Wagner s’est trouvé en face d’un public d’éducation très variée ; la réceptivité n’était pas la même pour l’œuvre et pour la musique. Il a pris le public pour une unité et a cru que les accès de sympathie jaillissaient du même fond, c’est-à-dire qu’il considérait comme certain que l’effet d’ensemble n’était qu’une addition des effets de détail uniformément distribués. Il y avait, selon lui, une somme déterminée de plaisir produite par la musique, une somme égale produite par l’exécution théâtrale et enfin la même somme par le plaisir que suscite le drame.

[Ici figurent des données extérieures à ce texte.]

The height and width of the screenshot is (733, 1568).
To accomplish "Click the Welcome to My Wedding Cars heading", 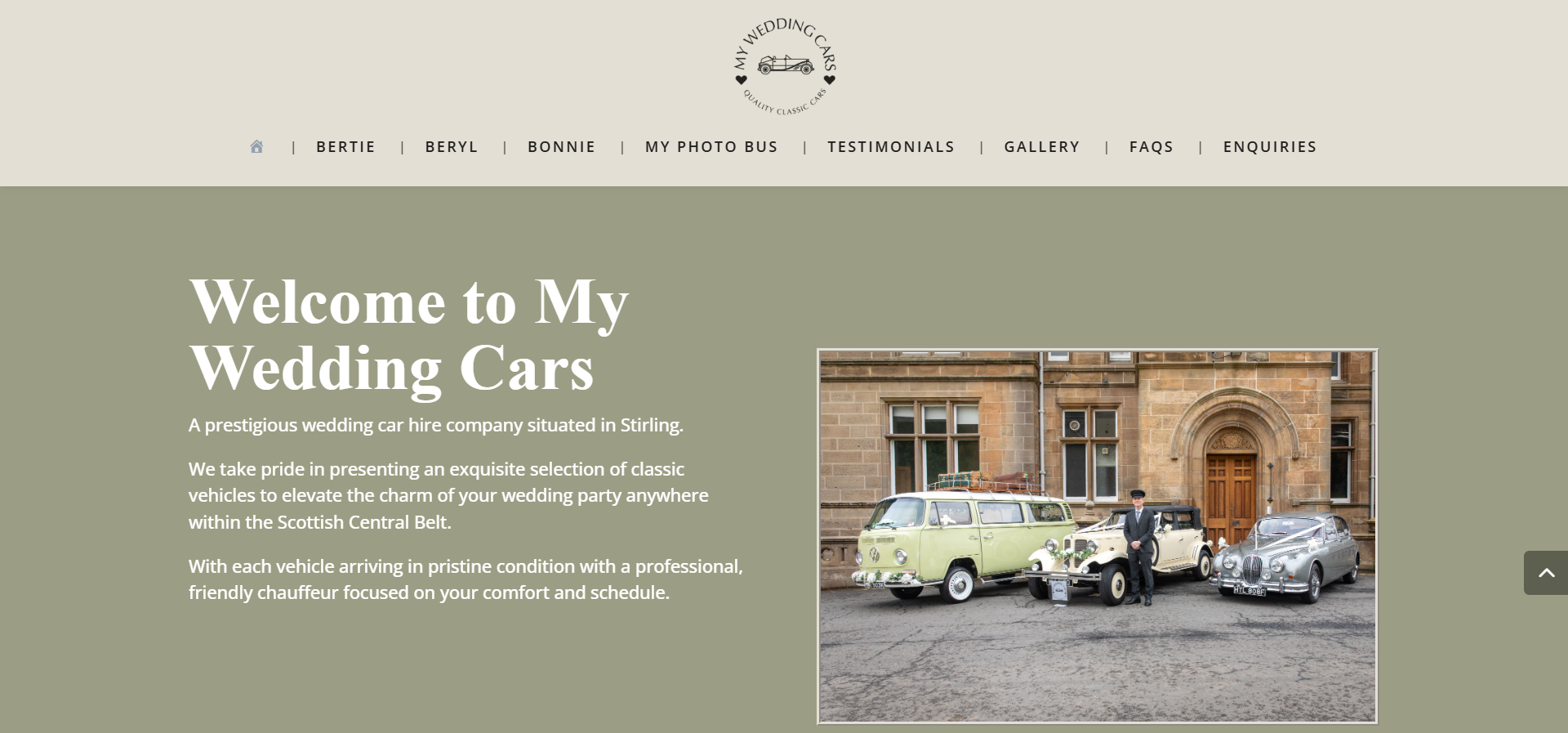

Maintenant il a appris à ses dépens qu’une grande comédienne est dans le cas de lui brouiller son calcul. Mais alors son idéal s’intensifie. Combien supérieur sera l’effet produit si la musique, l’exécution, etc., allaient de pair avec le talent de la comédienne !

5.

Le premier problème que se pose Wagner est le suivant : « Pourquoi ne parviens-je pas à réaliser un effet au dehors, du moment que moi je ressens cet effet ? » Cette question le pousse à une critique du public, de l’État, de la société. Il établit entre l’artiste et le public le rapport du sujet à l’objet… et il le fait naïvement.